Rewrite every item below, changing "dialog" to "window" and keeping everything else as it is. Leave the pictures out of your answer.

→ **Word and element location data**:
"""
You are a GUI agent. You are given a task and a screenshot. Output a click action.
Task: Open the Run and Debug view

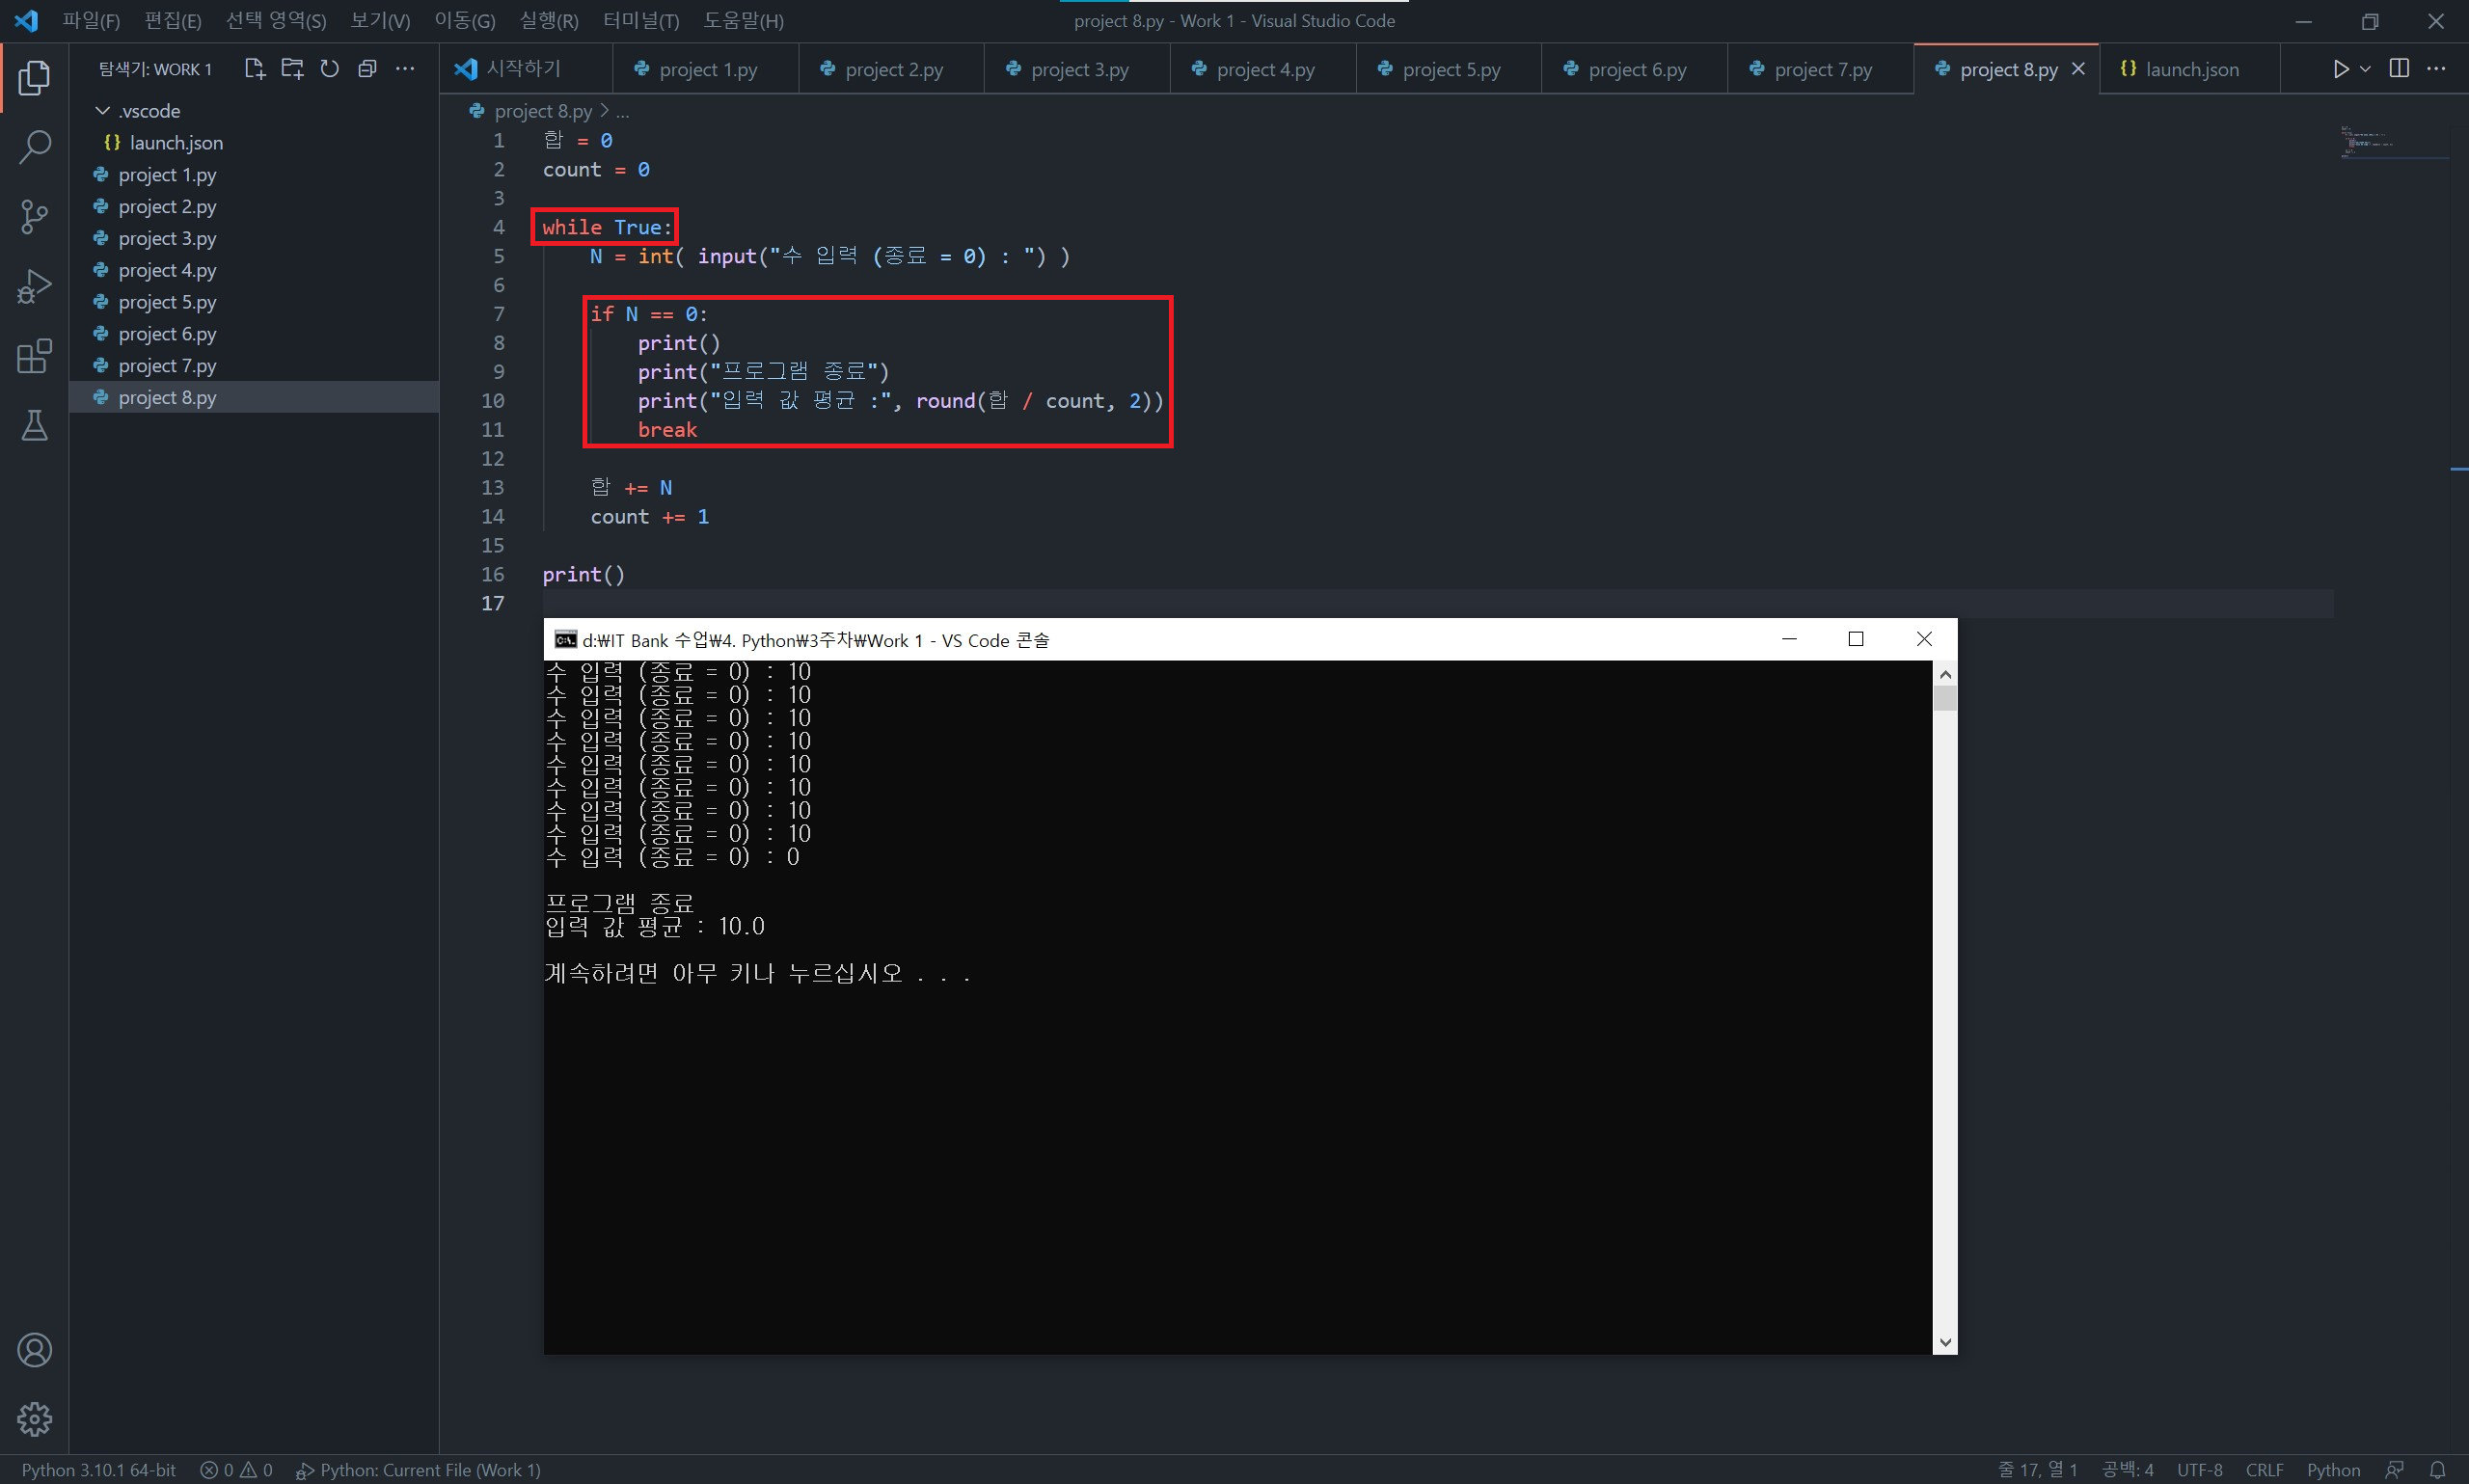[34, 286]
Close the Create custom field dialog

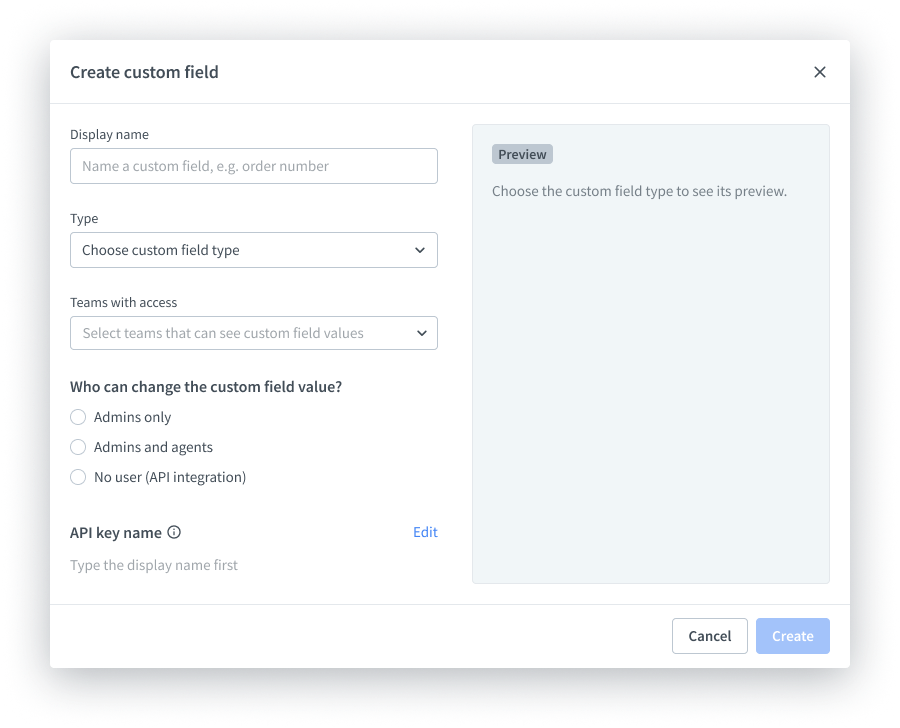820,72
"""
→ **Written response**:
You are a GUI agent. You are given a task and a screenshot. Output a click action.
Task: Open the Run and Debug view

[34, 286]
Close the Create custom field window

820,72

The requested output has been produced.